**** DOCUMENT EXTRACT ****

Today, Ontario wines have 4 per cent more shelf space than their share of sales in Liquor Control Board of Ontario stores. And Moyer's beloved Niagara Peninsula accounts for more than 90 per cent of Ontario's grape-growing volume.

"He was tenacious about conveying his respect for the growth in Canadian wine and his respect for growers, whether for juice or wine," Zimmerman said. "He was determined to bring the story of good Canadian wine to the public."

Adept at marketing and PR, one of Moyer's earliest tactics was to join a government study mission to Europe, where he lined up buyers for Ontario wines, then set up thrice-yearly tastings at Canada House in London. Those wines were a hit and were then exported to the U.K.

Even though local growers added 300,000 new vines a year between 1965 and 1969, Ontarians seemed to prefer wines from Europe. "Ontario has not been called the land of opportunity without just cause," Moyer said in 1970. "Ask any foreign wine importer."

He became the public face of Ontario wine, appearing regularly on television and at news conferences, often jabbing a pointer at charts showing crop yields and prices.

"There was little public understanding of the progress and the good wines that were coming from Niagara," he explained in the growers' newsletter. "As chairman of the grape growers, I seemed to have some credentials and we ran as hard and as far as we could."

Ronald Claus Moyer was born on a fruit and cattle farm in Ontario's Clinton Township in 1918 to Ira Moyer and Georgina MacLeod, a teacher who graduated from the University of Toronto. Moyer's mother died when he was 10 and his father remarried. There were nine children from the two marriages.

Serving with the Royal Canadian Air Force's 408 "Goose" Squadron during the Second World War, Moyer earned the Distinguished Flying Cross and Bar in two tours of duty in Britain as navigation leader.

According to the Ontario Agriculture Hall of Fame, the original commercial planting of specialist table wine grapes took place at the Moyer farm in 1949. The family says that a decade later, Moyer produced the first commercially viable de Chaunac grape.

In the early 1970s, he developed the vitis vinifera grape in a French hybrid vineyard that became the first supplier of Seyval blanc grapes and a major producer of vinifera varieties for Ontario wineries, the hall of fame noted.

**** INFORMATION SHOWN ****

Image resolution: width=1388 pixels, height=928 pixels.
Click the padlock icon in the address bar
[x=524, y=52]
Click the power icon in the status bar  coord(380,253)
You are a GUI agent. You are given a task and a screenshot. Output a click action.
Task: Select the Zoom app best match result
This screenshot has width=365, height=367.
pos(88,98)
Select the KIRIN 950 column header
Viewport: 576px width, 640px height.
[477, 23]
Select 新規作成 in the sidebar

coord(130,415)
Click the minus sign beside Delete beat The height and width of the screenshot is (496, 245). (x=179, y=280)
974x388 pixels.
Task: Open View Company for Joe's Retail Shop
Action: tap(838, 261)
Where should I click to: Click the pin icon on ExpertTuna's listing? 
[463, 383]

****

ACTIONS TO TAKE
a. In the passage on Ontario wine, in what year did the original commercial planting of specialist table wine grapes take place at the Moyer farm?
b. Print the passage on Ontario wine from "In the early" up to and including "of fame noted.".

OUTPUTS FOR THE TASKS
a. 1949

b.
In the early 1970s, he developed the vitis vinifera grape in a French hybrid vineyard that became the first supplier of Seyval blanc grapes and a major producer of vinifera varieties for Ontario wineries, the hall of fame noted.